Task: Exactly as they appear below, repeat the lines from the one with "Choose the Por período radio option" through the one with "Image resolution: width=1346", and no others.

Extracted records:
*** Block opens ***

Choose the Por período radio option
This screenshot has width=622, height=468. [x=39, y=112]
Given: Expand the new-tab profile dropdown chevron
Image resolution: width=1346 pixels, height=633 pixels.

*** Block closes ***
*** Block opens ***

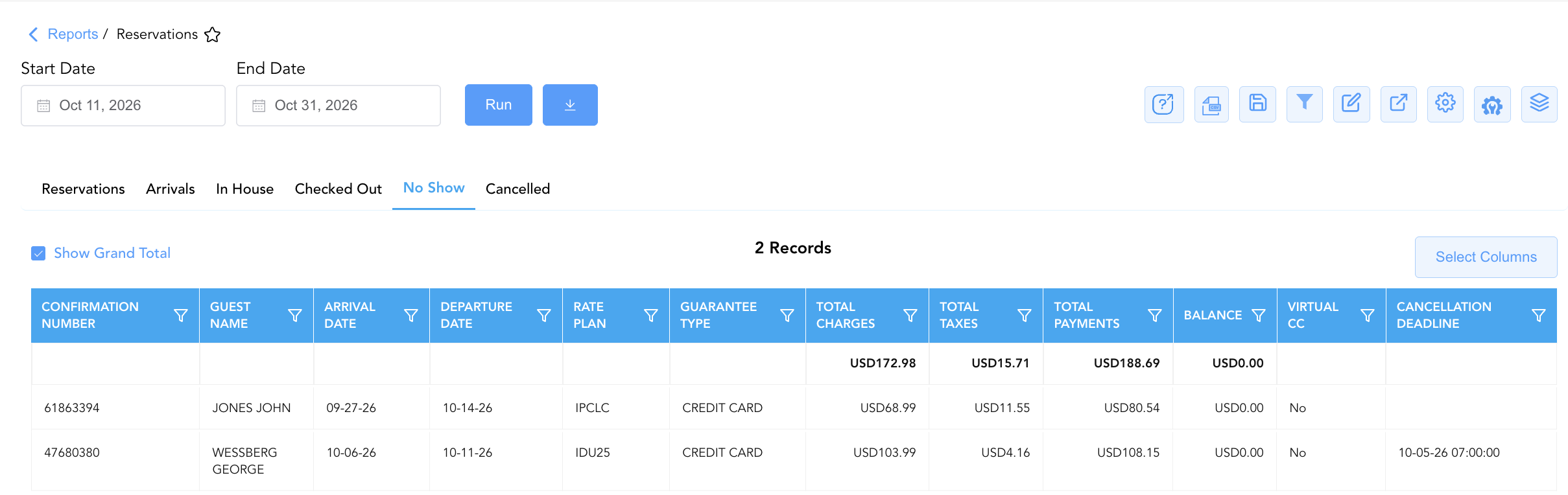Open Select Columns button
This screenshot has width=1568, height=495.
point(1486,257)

*** Block closes ***

Written response:
Choose the Por período radio option
This screenshot has width=622, height=468. [x=39, y=112]
Given: Expand the new-tab profile dropdown chevron
Image resolution: width=1346 pixels, height=633 pixels.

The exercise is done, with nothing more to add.